Fish Tacos
1 lb halibut, cut into 16 slices (or white flaky fish)
kosher salt
ground black pepper
1 c all-purpose flour
1/4 t cayenne pepper
½ t chili powder
1 – 12 oz Mexican beer
1/2 c Greek yogurt
1/2 c sour cream
Juice of 2 lime, plus more lime for wedges
Emily G’s Pepper Vinegar Sauce
1 t minced jalapeño
1/4 c freshly chopped cilantro, plus more for garnish
1/2 c canola oil
8 Small Corn or flour tortillas
2 c Shredded cabbage
1/3 c Minced onion (for garnish)
DIRECTIONS
1.In a large mixing bowl, generously salt fish and set aside. Meanwhile, prepare batter for fish: In a large mixing bowl, add flour, cayenne, salt, 2 tsp. Emily G’s Pepper Vinegar and beer. Stir together until well mixed and set aside at room temperature.

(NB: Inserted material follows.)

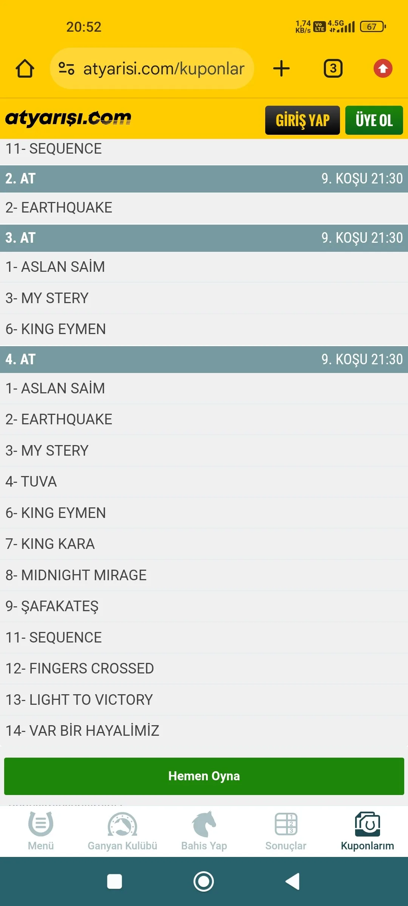Tap the green Hemen Oyna button

[204, 776]

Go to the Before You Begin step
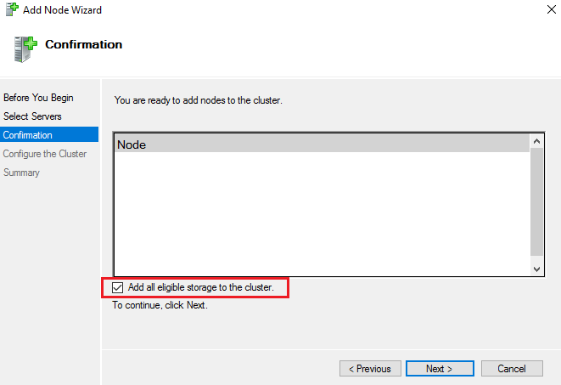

2.In a small mixing bowl, mix together Greek yogurt, sour cream, juice of 1 lime, 1 Tbs. Emily G’s Pepper Vinegar, 1/2 teaspoon salt, jalapeño, and cilantro; refrigerate until ready to serve.
3.In a large pot or deep fryer preheat oil to 350°. Dip fish into batter and allow excess batter to drip off before adding to oil. Fry fish, flipping to ensure it's evenly browned, 4 to 5 minutes, then place on a paper towel-lined plate and season with salt.
4.In large bowl mix cabbage, 2 tbsp (to taste) Emily G’s Pepper Vinegar, 3 tbsp. Greek Yogurt, Juice of one lime, fresh cilantro and salt and pepper to taste
5.Warm tortillas in a dry skillet. Serve tacos with crema sauce and garnish with cabbage slaw, cilantro, and onion.